James Cameron

Private James Cameron of Carrickfergus, Co. Antrim served in 21st Independent Company, Parachute Regiment at his time of death on 26th September 1944.

Private

James Cameron

6982743

Private James Cameron served in the Parachute Regiment at the Battle of Arnhem following in the footsteps of his military father who saw action in The Great War.

Private James Cameron (6982743) served in 21st Independent Company, The Parachute Regiment, Army Air Corps during World War Two. He was the son of Thomas Cameron and Ellen "Nellie" Cameron (née Armstrong) of 64 Davy's Street, Carrickfergus, Co. Antrim.

Thomas Cameron served in 12th Battalion Royal Irish Rifles during the First World War. James followed the family military tradition joining the Royal Inniskilling Fusiliers in 1940. He volunteered for airborne training in 1942 and saw action in North Africa, Sicily, and Italy.

Paratroopers over Arnhem

Imperial War Museum Photo: BU 1162 (Part of the War Office Second World War Official Collection). Paratroopers drop from a Douglas Dakota over Arnhem on 17th September 1944 during Operation Market Garden. Photo taken by Sergeant DM Smith - Army Film and Photographic Unit.

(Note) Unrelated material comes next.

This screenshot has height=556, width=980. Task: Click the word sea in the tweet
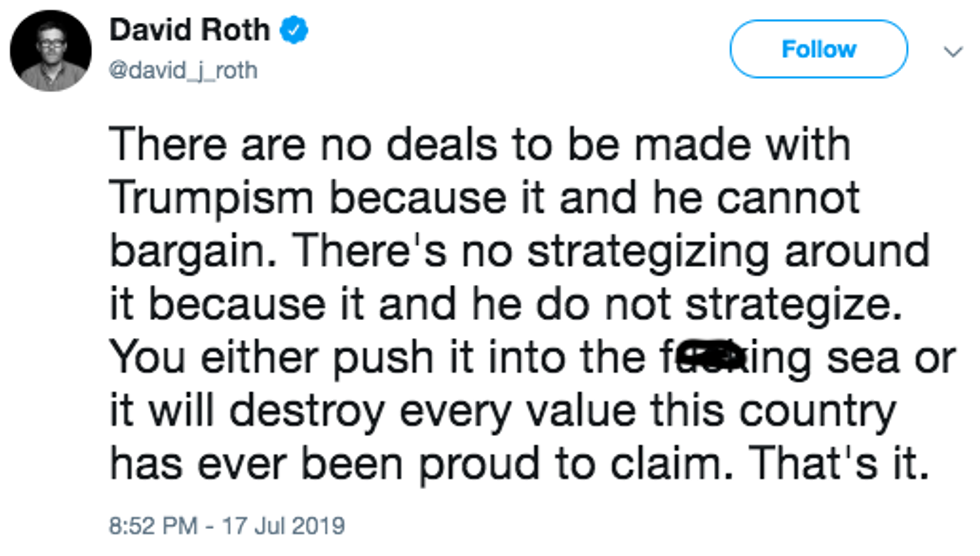867,355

James died on 26th September 1944 aged 22 years old during Operation Market Garden. His death at St. Joseph’s Mental Hospital, Apeldoorn came on what would be the final day of the Battle of Arnhem. He sustained gunshot wounds during house-to-house fighting at Stationweg 6-8, Oosterbeek, Netherlands.

Before transfer to the hospital at Apeldoorn, James received treatment inside the house from Sergeant Gerry Thompsom and Private Harry Bruce. Temporary burial took place at Heidehof General Cemetery before reinterment in Oosterbeek. On 11th October 1944, the Belfast Telegraph reported that Cameron had sustained injuries and was a prisoner of war.

James Cameron’s grave is in Section 18, Row C, Grave 4 of Arnhem Oosterbeek War Cemetery, Gelderland, Netherlands. His name is on the family memorial in Victoria Cemetery, Carrickfergus, Co. Antrim. His headstone in the Netherlands bears the inscription:

Greater love hath no man than this.

In September 1947 James’ parents Thomas Cameron and Ellen Cameron visited their son’s grave in Oosterbeek, Netherlands.